◆ Task input:

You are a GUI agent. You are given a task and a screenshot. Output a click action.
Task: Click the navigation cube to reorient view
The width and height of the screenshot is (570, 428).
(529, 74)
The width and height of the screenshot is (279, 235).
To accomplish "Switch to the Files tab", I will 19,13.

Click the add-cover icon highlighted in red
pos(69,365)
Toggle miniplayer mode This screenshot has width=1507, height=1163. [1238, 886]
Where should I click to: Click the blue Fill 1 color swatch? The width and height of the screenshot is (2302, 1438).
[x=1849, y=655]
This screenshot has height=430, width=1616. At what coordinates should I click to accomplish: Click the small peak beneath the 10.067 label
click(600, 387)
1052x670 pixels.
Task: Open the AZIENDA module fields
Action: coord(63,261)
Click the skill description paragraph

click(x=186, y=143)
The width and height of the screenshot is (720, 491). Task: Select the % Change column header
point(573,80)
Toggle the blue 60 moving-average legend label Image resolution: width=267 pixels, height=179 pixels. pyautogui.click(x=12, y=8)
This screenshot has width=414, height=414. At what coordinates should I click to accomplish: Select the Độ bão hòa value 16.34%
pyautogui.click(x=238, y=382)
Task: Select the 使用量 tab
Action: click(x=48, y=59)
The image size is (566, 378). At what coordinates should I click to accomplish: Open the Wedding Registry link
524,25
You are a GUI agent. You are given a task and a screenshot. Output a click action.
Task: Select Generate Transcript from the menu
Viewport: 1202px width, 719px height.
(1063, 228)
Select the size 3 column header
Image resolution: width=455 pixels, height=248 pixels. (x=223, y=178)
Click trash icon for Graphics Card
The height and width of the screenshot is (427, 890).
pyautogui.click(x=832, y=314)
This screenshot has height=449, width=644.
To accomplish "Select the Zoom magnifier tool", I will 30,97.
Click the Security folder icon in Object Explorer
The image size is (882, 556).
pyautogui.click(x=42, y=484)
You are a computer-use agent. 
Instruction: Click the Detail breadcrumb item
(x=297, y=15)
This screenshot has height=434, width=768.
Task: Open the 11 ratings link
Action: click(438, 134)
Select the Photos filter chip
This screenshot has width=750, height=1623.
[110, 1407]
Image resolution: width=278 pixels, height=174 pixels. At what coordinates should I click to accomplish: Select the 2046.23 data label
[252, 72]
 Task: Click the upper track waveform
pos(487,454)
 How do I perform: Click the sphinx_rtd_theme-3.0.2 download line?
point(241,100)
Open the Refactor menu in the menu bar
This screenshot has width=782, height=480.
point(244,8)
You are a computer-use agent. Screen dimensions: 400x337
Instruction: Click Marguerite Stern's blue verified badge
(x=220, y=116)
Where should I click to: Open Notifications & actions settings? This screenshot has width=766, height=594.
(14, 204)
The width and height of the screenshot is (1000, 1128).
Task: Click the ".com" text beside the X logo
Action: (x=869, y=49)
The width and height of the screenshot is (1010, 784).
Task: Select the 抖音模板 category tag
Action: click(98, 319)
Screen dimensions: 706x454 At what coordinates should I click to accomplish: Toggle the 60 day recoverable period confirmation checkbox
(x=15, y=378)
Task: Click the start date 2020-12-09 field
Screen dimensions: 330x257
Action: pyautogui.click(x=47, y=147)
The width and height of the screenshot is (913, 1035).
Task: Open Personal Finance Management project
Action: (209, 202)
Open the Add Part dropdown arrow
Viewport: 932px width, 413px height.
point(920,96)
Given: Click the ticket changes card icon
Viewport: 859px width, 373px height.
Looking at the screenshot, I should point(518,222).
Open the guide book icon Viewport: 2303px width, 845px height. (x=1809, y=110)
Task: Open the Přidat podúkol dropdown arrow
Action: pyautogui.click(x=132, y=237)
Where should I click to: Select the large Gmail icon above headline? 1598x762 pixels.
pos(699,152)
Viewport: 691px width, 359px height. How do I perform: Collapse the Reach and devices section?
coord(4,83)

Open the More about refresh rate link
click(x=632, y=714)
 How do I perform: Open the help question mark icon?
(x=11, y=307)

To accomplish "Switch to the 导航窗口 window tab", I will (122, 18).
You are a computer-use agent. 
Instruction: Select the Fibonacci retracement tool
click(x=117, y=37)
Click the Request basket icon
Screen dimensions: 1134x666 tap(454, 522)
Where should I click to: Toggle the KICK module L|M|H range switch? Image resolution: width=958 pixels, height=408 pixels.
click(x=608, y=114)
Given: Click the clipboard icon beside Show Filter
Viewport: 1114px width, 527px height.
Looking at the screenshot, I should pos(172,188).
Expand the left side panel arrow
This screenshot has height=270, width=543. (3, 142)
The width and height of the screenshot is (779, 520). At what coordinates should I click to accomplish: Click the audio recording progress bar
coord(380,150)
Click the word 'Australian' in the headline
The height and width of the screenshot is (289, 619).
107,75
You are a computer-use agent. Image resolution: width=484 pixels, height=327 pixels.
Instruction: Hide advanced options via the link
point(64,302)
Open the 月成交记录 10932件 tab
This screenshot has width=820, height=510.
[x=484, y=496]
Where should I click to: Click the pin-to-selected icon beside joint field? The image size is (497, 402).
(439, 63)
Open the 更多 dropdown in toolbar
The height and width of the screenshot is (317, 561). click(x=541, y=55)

◆ Your assignment: Copy out each record exactly as given, omitting none.

◆ Answer space:
You are a GUI agent. You are given a task and a screenshot. Output a click action.
Task: Click the navigation cube to reorient view
The width and height of the screenshot is (570, 428).
(529, 74)
The width and height of the screenshot is (279, 235).
To accomplish "Switch to the Files tab", I will 19,13.

Click the add-cover icon highlighted in red
pos(69,365)
Toggle miniplayer mode This screenshot has width=1507, height=1163. [1238, 886]
Where should I click to: Click the blue Fill 1 color swatch? The width and height of the screenshot is (2302, 1438).
[x=1849, y=655]
This screenshot has height=430, width=1616. At what coordinates should I click to accomplish: Click the small peak beneath the 10.067 label
click(600, 387)
1052x670 pixels.
Task: Open the AZIENDA module fields
Action: coord(63,261)
Click the skill description paragraph

click(x=186, y=143)
The width and height of the screenshot is (720, 491). Task: Select the % Change column header
point(573,80)
Toggle the blue 60 moving-average legend label Image resolution: width=267 pixels, height=179 pixels. pyautogui.click(x=12, y=8)
This screenshot has width=414, height=414. At what coordinates should I click to accomplish: Select the Độ bão hòa value 16.34%
pyautogui.click(x=238, y=382)
Task: Select the 使用量 tab
Action: click(x=48, y=59)
The image size is (566, 378). At what coordinates should I click to accomplish: Open the Wedding Registry link
524,25
You are a GUI agent. You are given a task and a screenshot. Output a click action.
Task: Select Generate Transcript from the menu
Viewport: 1202px width, 719px height.
(1063, 228)
Select the size 3 column header
Image resolution: width=455 pixels, height=248 pixels. (x=223, y=178)
Click trash icon for Graphics Card
The height and width of the screenshot is (427, 890).
pyautogui.click(x=832, y=314)
This screenshot has height=449, width=644.
To accomplish "Select the Zoom magnifier tool", I will 30,97.
Click the Security folder icon in Object Explorer
The image size is (882, 556).
pyautogui.click(x=42, y=484)
You are a computer-use agent. 
Instruction: Click the Detail breadcrumb item
(x=297, y=15)
This screenshot has height=434, width=768.
Task: Open the 11 ratings link
Action: click(438, 134)
Select the Photos filter chip
This screenshot has width=750, height=1623.
[110, 1407]
Image resolution: width=278 pixels, height=174 pixels. At what coordinates should I click to accomplish: Select the 2046.23 data label
[252, 72]
 Task: Click the upper track waveform
pos(487,454)
 How do I perform: Click the sphinx_rtd_theme-3.0.2 download line?
point(241,100)
Open the Refactor menu in the menu bar
This screenshot has width=782, height=480.
point(244,8)
You are a computer-use agent. Screen dimensions: 400x337
Instruction: Click Marguerite Stern's blue verified badge
(x=220, y=116)
Where should I click to: Open Notifications & actions settings? This screenshot has width=766, height=594.
(14, 204)
The width and height of the screenshot is (1000, 1128).
Task: Click the ".com" text beside the X logo
Action: (x=869, y=49)
The width and height of the screenshot is (1010, 784).
Task: Select the 抖音模板 category tag
Action: click(98, 319)
Screen dimensions: 706x454 At what coordinates should I click to accomplish: Toggle the 60 day recoverable period confirmation checkbox
(x=15, y=378)
Task: Click the start date 2020-12-09 field
Screen dimensions: 330x257
Action: pyautogui.click(x=47, y=147)
The width and height of the screenshot is (913, 1035).
Task: Open Personal Finance Management project
Action: (209, 202)
Open the Add Part dropdown arrow
Viewport: 932px width, 413px height.
point(920,96)
Given: Click the ticket changes card icon
Viewport: 859px width, 373px height.
Looking at the screenshot, I should point(518,222).
Open the guide book icon Viewport: 2303px width, 845px height. (x=1809, y=110)
Task: Open the Přidat podúkol dropdown arrow
Action: pyautogui.click(x=132, y=237)
Where should I click to: Select the large Gmail icon above headline? 1598x762 pixels.
pos(699,152)
Viewport: 691px width, 359px height. How do I perform: Collapse the Reach and devices section?
coord(4,83)

Open the More about refresh rate link
click(x=632, y=714)
 How do I perform: Open the help question mark icon?
(x=11, y=307)

To accomplish "Switch to the 导航窗口 window tab", I will (122, 18).
You are a computer-use agent. 
Instruction: Select the Fibonacci retracement tool
click(x=117, y=37)
Click the Request basket icon
Screen dimensions: 1134x666 tap(454, 522)
Where should I click to: Toggle the KICK module L|M|H range switch? Image resolution: width=958 pixels, height=408 pixels.
click(x=608, y=114)
Given: Click the clipboard icon beside Show Filter
Viewport: 1114px width, 527px height.
Looking at the screenshot, I should pos(172,188).
Expand the left side panel arrow
This screenshot has height=270, width=543. (3, 142)
The width and height of the screenshot is (779, 520). At what coordinates should I click to accomplish: Click the audio recording progress bar
coord(380,150)
Click the word 'Australian' in the headline
The height and width of the screenshot is (289, 619).
107,75
You are a computer-use agent. Image resolution: width=484 pixels, height=327 pixels.
Instruction: Hide advanced options via the link
point(64,302)
Open the 月成交记录 10932件 tab
This screenshot has width=820, height=510.
[x=484, y=496]
Where should I click to: Click the pin-to-selected icon beside joint field? The image size is (497, 402).
(439, 63)
Open the 更多 dropdown in toolbar
The height and width of the screenshot is (317, 561). click(x=541, y=55)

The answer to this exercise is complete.